[TASK DIRECTIONS]
Scan the listing below. Copy each line that contains "height".

[RECORDS FOR PROCESSING]

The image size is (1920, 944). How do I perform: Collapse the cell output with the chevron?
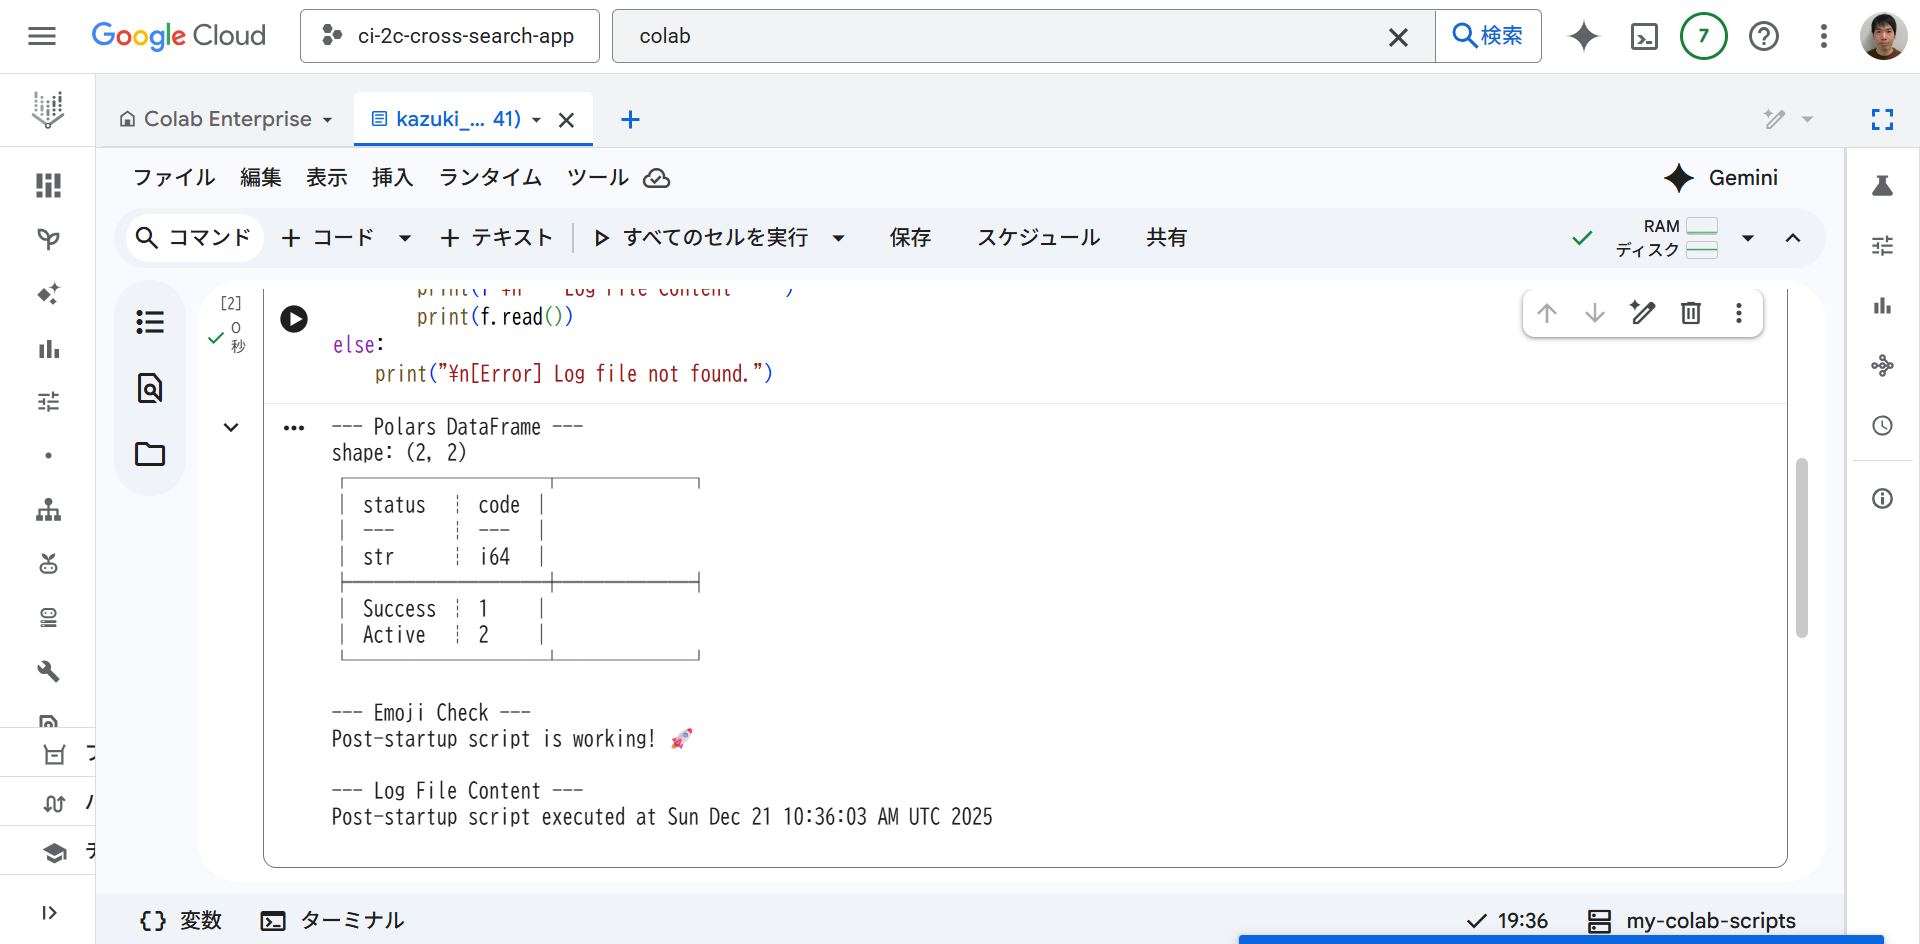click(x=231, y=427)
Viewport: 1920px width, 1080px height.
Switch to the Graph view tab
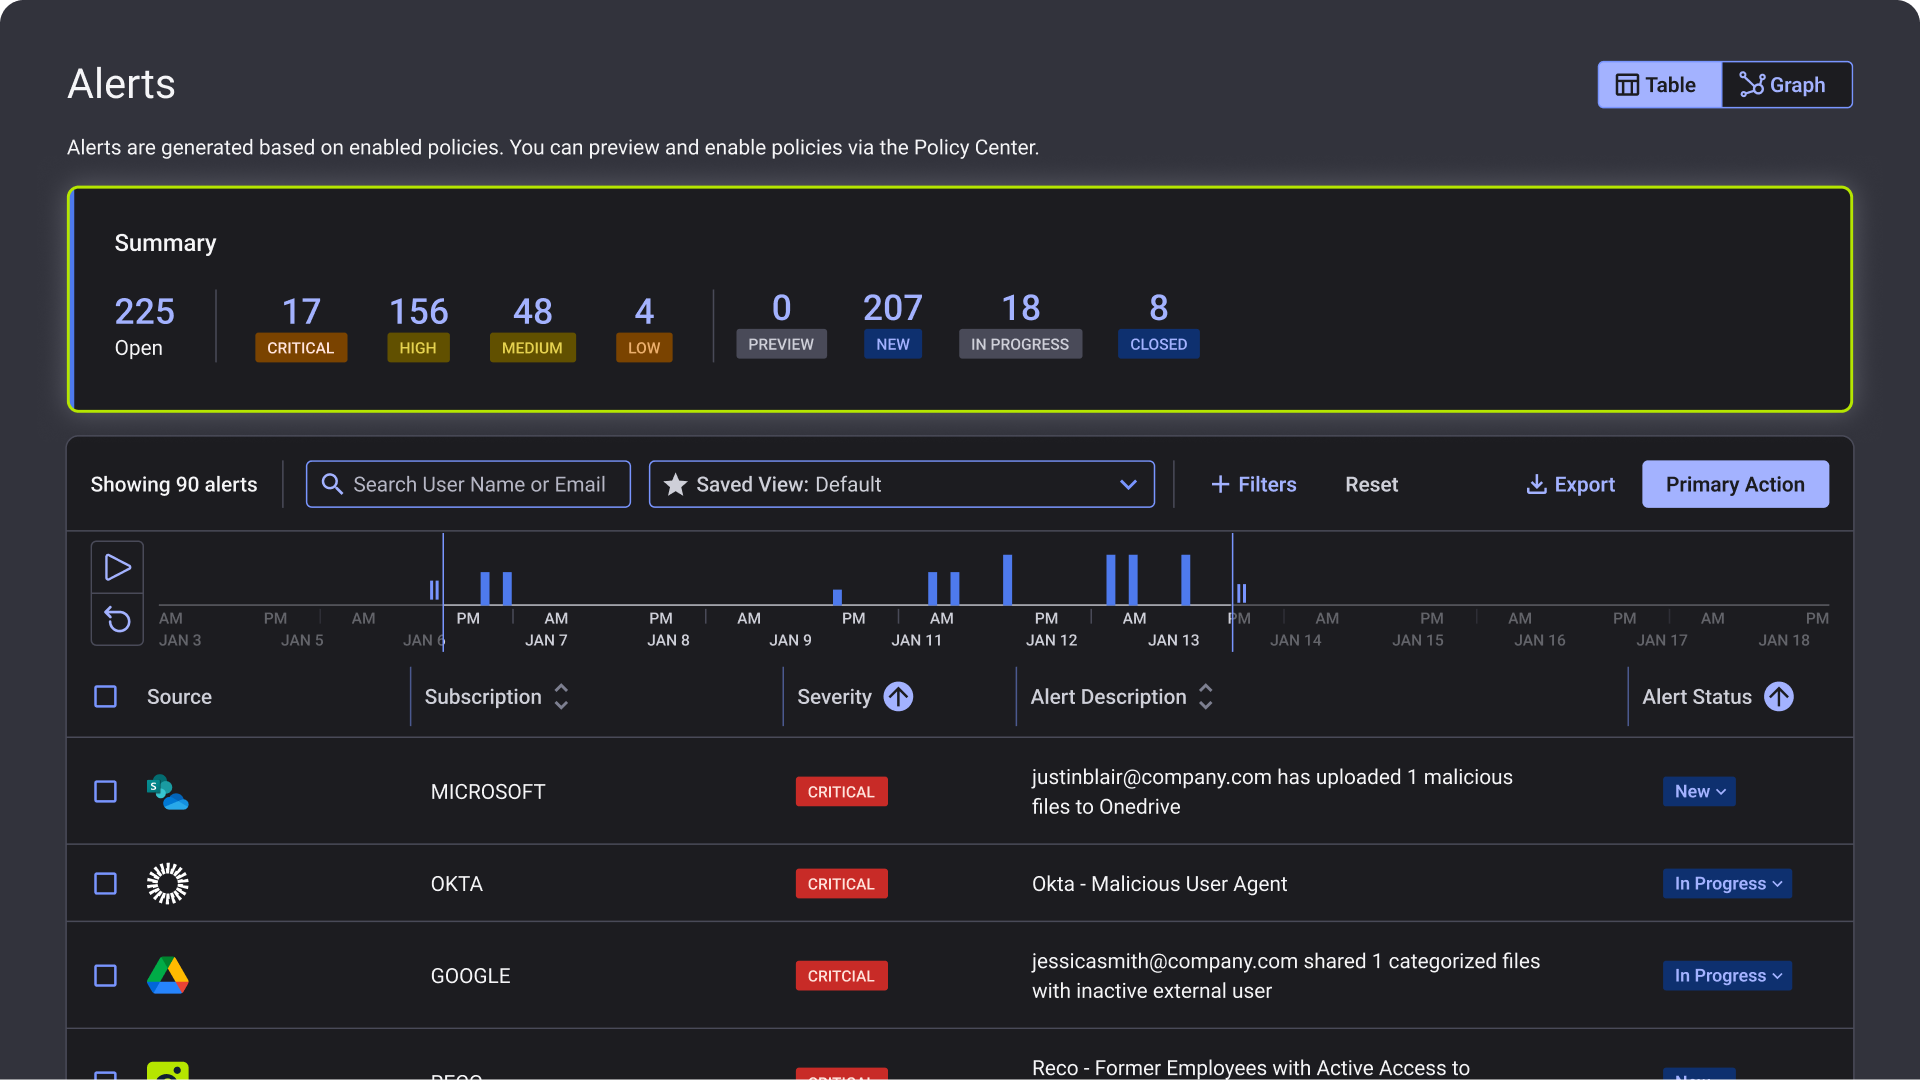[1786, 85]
==
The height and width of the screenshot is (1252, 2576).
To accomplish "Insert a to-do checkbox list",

[EXERCISE ANSWER]
Viewport: 1920px width, 1080px height.
The height and width of the screenshot is (1252, 2576).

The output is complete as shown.